For each design element, two other complexity measures can be defined: 1) a measure of dependencies that flow into an element—fan-in visibility; and 2) a measure of dependencies that flow out of the element—fan-out visibility. Based on fan-in visibility and fan-out visibility measures, components of the system may be characterized into four types. MacCormack et al. define these types as core, peripheral, shared, and control (see Figure 2). These few measures captured the important complexity attributes of the hypotheses I tested in my research.
My experiment showed a clear correlation between initial product complexity and engineers’ productivity. A decrease in the product’s propagation cost (or complexity) from 38 percent to 11 percent resulted in 10 percent to 14 percent improvement in engineers’ productivity. Besides engineer productivity, such metrics as amount of rework and effort needed for a single module change improved by 16 percent to 25 percent.
|Figure 2: Characterization of components|
by visibility measures.
Out of 542 unique modules that were changed, 404 were of the core type. The frequency with which core modules were modified is disproportionate to their share in the whole system: 85 percent of modules that were modified more than once during the studied period were core modules. Some of them were modified 10-12 times.

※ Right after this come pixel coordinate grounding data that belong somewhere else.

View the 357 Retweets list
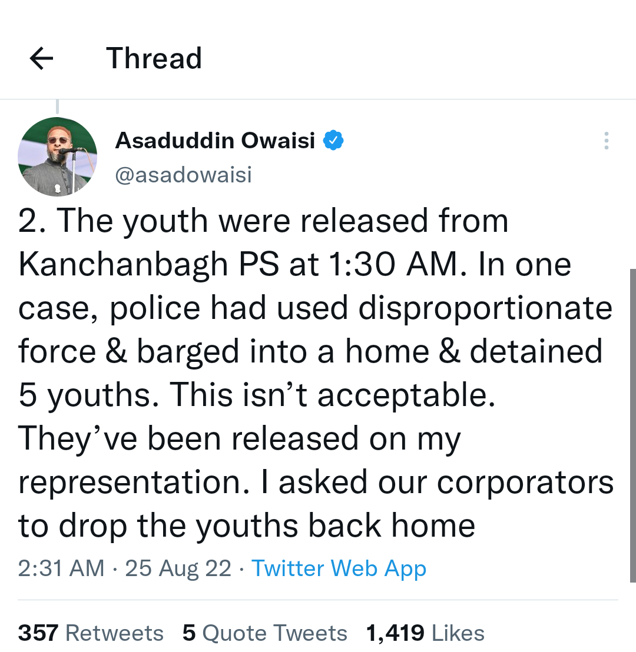The height and width of the screenshot is (652, 636). click(x=91, y=633)
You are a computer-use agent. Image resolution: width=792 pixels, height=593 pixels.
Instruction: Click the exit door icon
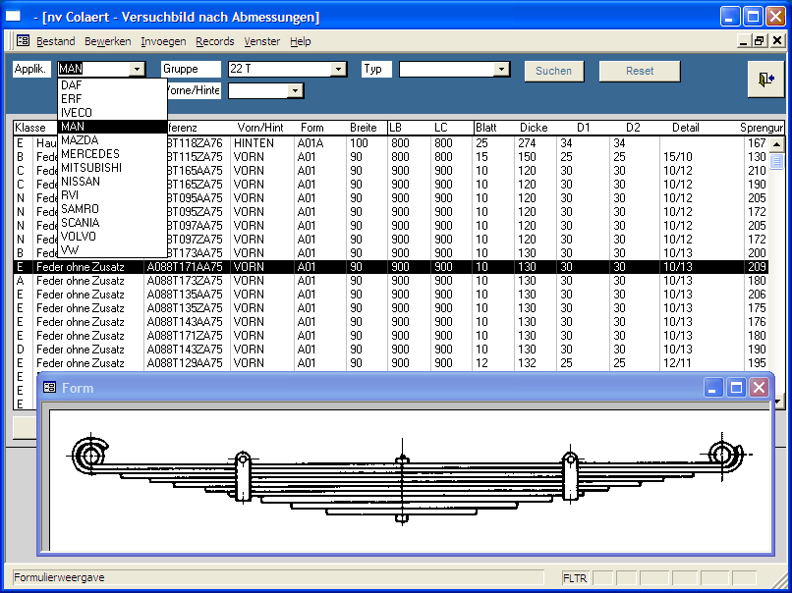click(764, 81)
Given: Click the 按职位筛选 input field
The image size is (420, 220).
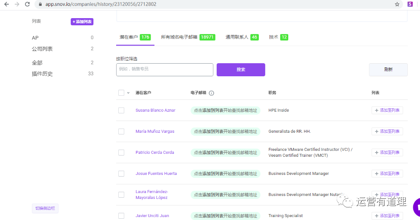Looking at the screenshot, I should [x=165, y=70].
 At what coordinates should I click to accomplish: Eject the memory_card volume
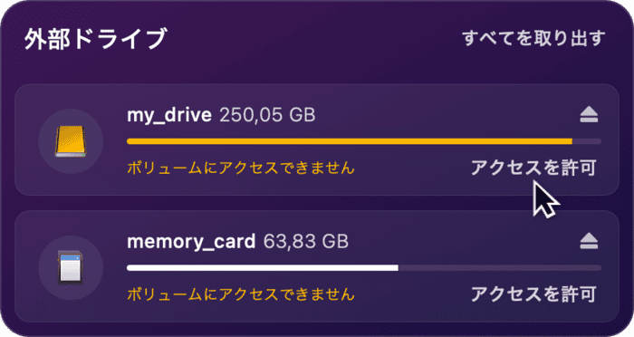(x=589, y=242)
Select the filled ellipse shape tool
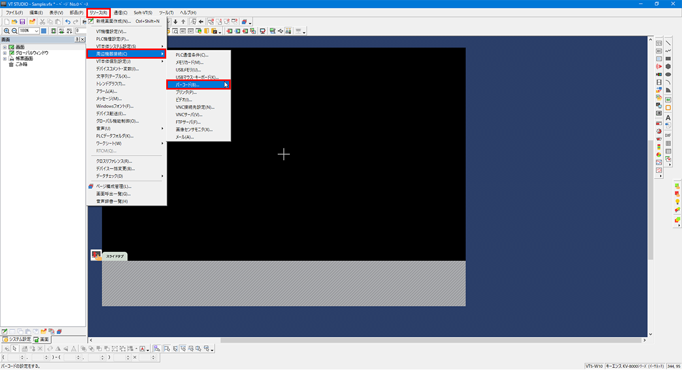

I concluded that product architecture redesign that reduces the structural complexity of the software system may become economically viable and desirable as the product support cycle grows in length and the pressure to lower maintenance costs increases. Considering that in some cases, maintenance can consume up to 90 percent of the total product life-cycle cost, an improvement of 10 percent to 15 percent in productivity may result in savings almost as large as the initial cost of product development. Of course, any redesign may have downsides that need to be considered before the decision to redesign an existing product can be made.
It is essential for a development organization to perform a comprehensive net present value (NPV) analysis before investing resources into redesign to avoid any NPV-negative initiatives.
That said, it’s clear that the economic benefits of controlling the complexity of product architecture have significant managerial implications. Product development organizations should measure the complexity of new and legacy software products to control their total life-cycle costs.